• INFORMATION SHOWN

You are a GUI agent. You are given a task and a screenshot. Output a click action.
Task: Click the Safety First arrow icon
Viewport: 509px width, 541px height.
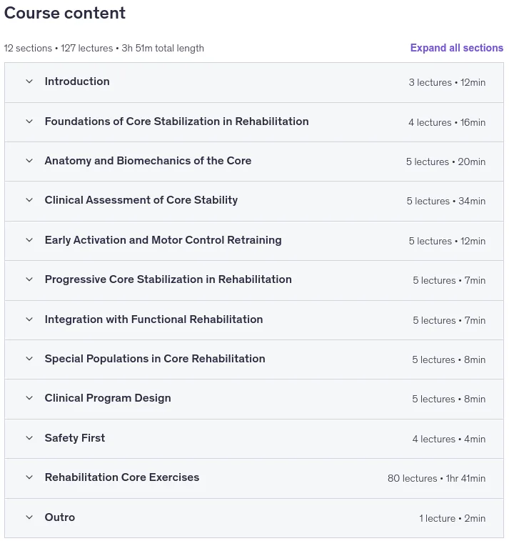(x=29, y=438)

---

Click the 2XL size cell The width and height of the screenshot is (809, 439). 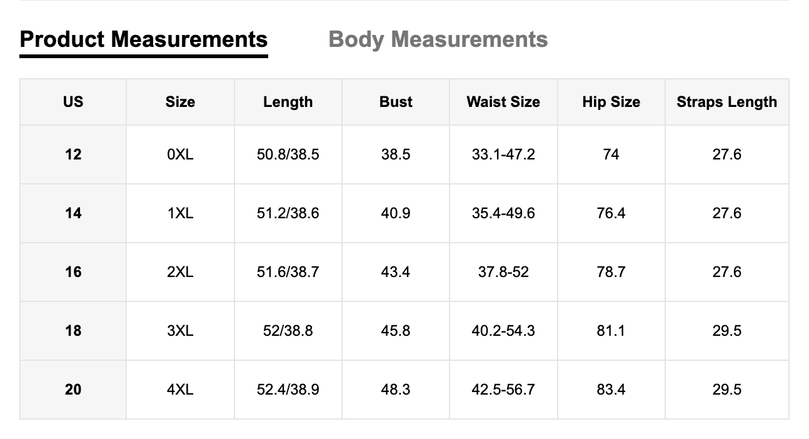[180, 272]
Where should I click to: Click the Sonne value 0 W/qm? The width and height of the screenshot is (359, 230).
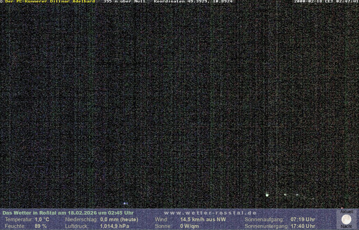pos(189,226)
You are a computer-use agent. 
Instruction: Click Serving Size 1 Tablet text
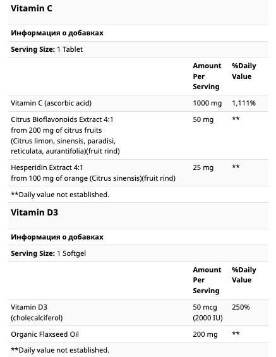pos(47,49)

---

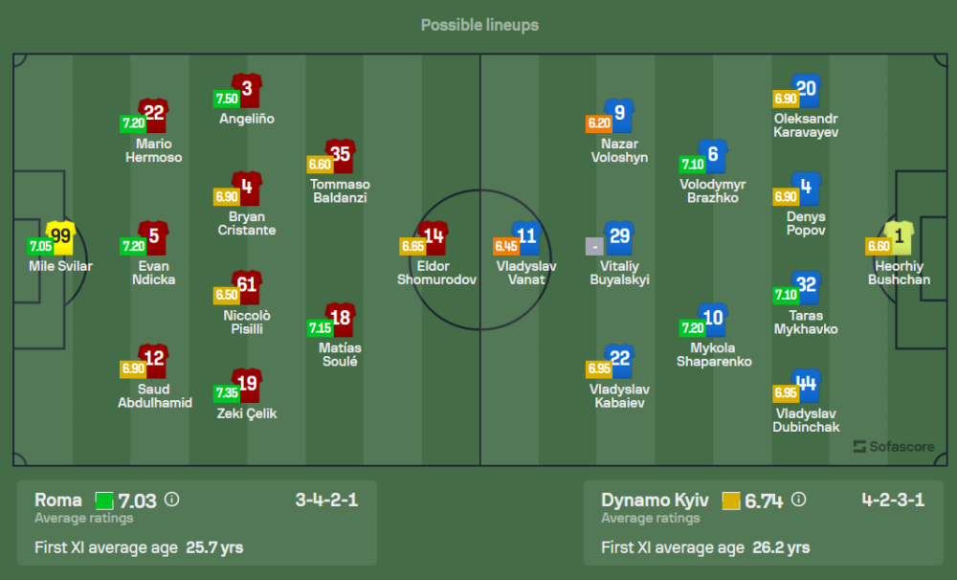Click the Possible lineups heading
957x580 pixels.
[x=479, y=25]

• WHAT THE EXERCISE ASKS
Which lines above contain the word "agent"? Copy each of them.

• ANSWER SECTION
You are a GUI agent. You are given a task and a screenshot. Output a click action.
You are a computer-use agent. 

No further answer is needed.